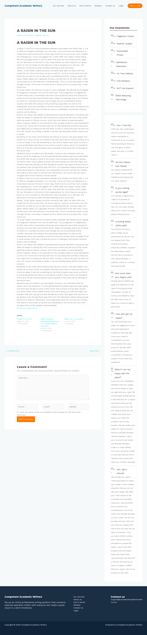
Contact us (110, 6)
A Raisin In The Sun (24, 319)
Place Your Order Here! (27, 308)
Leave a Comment (25, 35)
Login (121, 6)
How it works (85, 6)
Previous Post (12, 351)
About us (72, 6)
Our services (58, 6)
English (38, 35)
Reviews (98, 6)
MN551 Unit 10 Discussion (74, 319)
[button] (135, 5)
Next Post (95, 351)
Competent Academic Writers (23, 5)
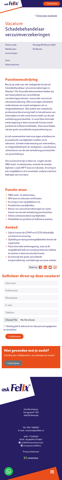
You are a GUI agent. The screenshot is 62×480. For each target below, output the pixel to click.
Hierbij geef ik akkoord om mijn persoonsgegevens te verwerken (30, 328)
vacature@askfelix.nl (34, 430)
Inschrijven (13, 363)
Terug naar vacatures (46, 15)
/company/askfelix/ (31, 445)
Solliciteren (52, 3)
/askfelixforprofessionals (31, 442)
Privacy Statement (31, 451)
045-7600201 (33, 427)
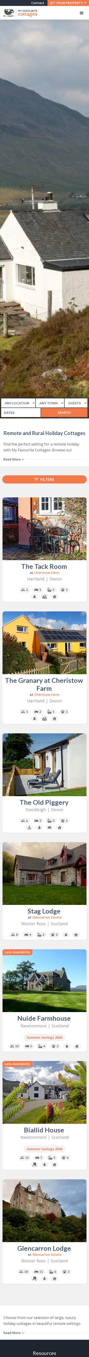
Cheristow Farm (46, 572)
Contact (37, 3)
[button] (68, 3)
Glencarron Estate (46, 917)
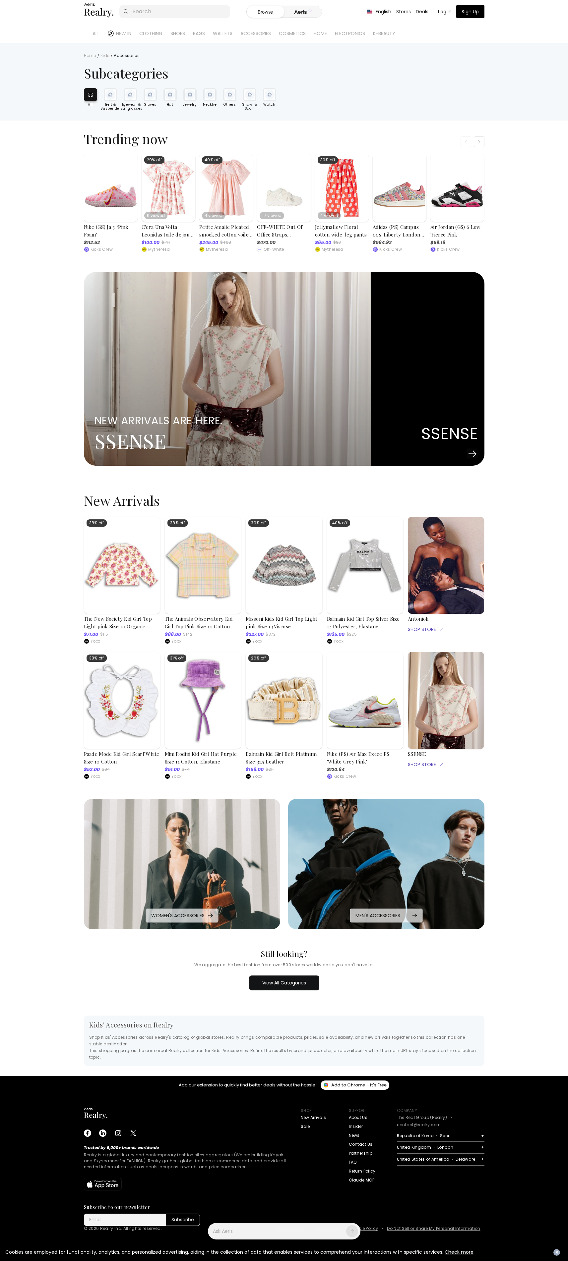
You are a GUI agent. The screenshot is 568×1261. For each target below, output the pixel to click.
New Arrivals (313, 1117)
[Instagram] (118, 1133)
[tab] (303, 12)
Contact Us (361, 1144)
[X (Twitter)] (133, 1133)
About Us (358, 1117)
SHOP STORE (422, 629)
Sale (305, 1126)
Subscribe (182, 1219)
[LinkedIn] (102, 1133)
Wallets (222, 33)
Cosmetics (292, 33)
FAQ (353, 1162)
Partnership (361, 1153)
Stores (403, 11)
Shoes (177, 33)
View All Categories (284, 982)
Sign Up (470, 11)
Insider (356, 1126)
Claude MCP (362, 1180)
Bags (199, 33)
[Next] (479, 141)
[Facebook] (87, 1133)
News (354, 1135)
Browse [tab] (265, 12)
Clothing (150, 33)
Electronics (350, 33)
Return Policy (362, 1171)
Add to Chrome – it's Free (359, 1085)
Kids (104, 55)
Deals (422, 11)
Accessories (255, 33)
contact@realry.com (419, 1125)
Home (320, 33)
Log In (445, 11)
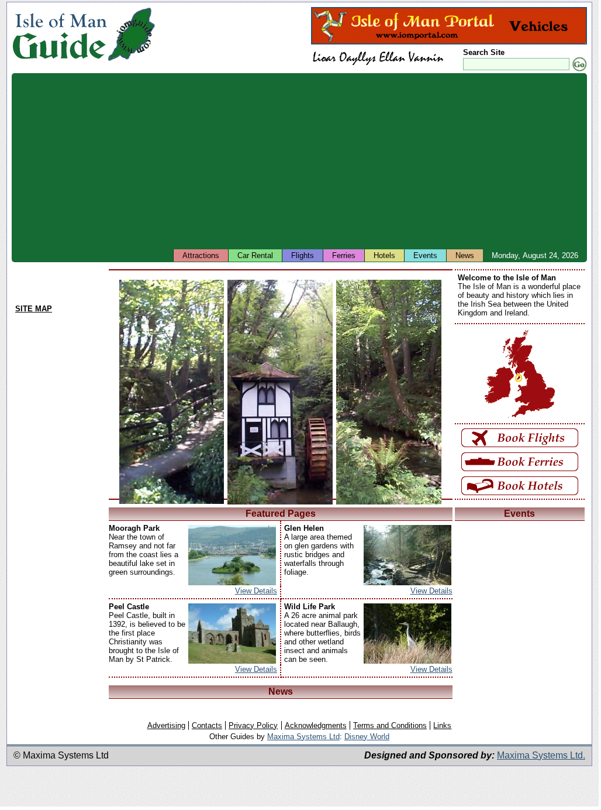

---

◆ **Work to complete**: Present every line above as a JSON list of strings, one string per line, omitting blank lines and leaving the pictures out of the answer.

◆ **Exercise response**:
[
  "Contact us (110, 6)",
  "A Raisin In The Sun (24, 319)",
  "Place Your Order Here! (27, 308)",
  "Leave a Comment (25, 35)",
  "Login (121, 6)",
  "How it works (85, 6)",
  "Previous Post (12, 351)",
  "About us (72, 6)",
  "Our services (58, 6)",
  "English (38, 35)",
  "Reviews (98, 6)",
  "MN551 Unit 10 Discussion (74, 319)",
  "[button] (135, 5)",
  "Next Post (95, 351)",
  "Competent Academic Writers (23, 5)",
  "You are a GUI agent. The screenshot is 62×480. For each target below, output the pixel to click.",
  "Hierbij geef ik akkoord om mijn persoonsgegevens te verwerken (30, 328)",
  "vacature@askfelix.nl (34, 430)",
  "Inschrijven (13, 363)",
  "Terug naar vacatures (46, 15)",
  "/company/askfelix/ (31, 445)",
  "Solliciteren (52, 3)",
  "/askfelixforprofessionals (31, 442)",
  "Privacy Statement (31, 451)",
  "045-7600201 (33, 427)",
  "Cheristow Farm (46, 572)",
  "Contact (37, 3)",
  "[button] (68, 3)",
  "Glencarron Estate (46, 917)",
  "You are a GUI agent. The screenshot is 568×1261. For each target below, output the pixel to click.",
  "New Arrivals (313, 1117)",
  "[Instagram] (118, 1133)",
  "[tab] (303, 12)",
  "Contact Us (361, 1144)",
  "[X (Twitter)] (133, 1133)",
  "About Us (358, 1117)",
  "SHOP STORE (422, 629)",
  "Sale (305, 1126)",
  "Subscribe (182, 1219)",
  "[LinkedIn] (102, 1133)",
  "Wallets (222, 33)",
  "Cosmetics (292, 33)",
  "FAQ (353, 1162)",
  "Partnership (361, 1153)",
  "Stores (403, 11)",
  "Shoes (177, 33)",
  "View All Categories (284, 982)",
  "Sign Up (470, 11)",
  "Insider (356, 1126)",
  "Claude MCP (362, 1180)",
  "Bags (199, 33)",
  "[Next] (479, 141)",
  "[Facebook] (87, 1133)",
  "News (354, 1135)",
  "Browse [tab] (265, 12)",
  "Clothing (150, 33)",
  "Electronics (350, 33)",
  "Return Policy (362, 1171)",
  "Add to Chrome – it's Free (359, 1085)",
  "Kids (104, 55)",
  "Deals (422, 11)",
  "Accessories (255, 33)",
  "contact@realry.com (419, 1125)",
  "Home (320, 33)",
  "Log In (445, 11)"
]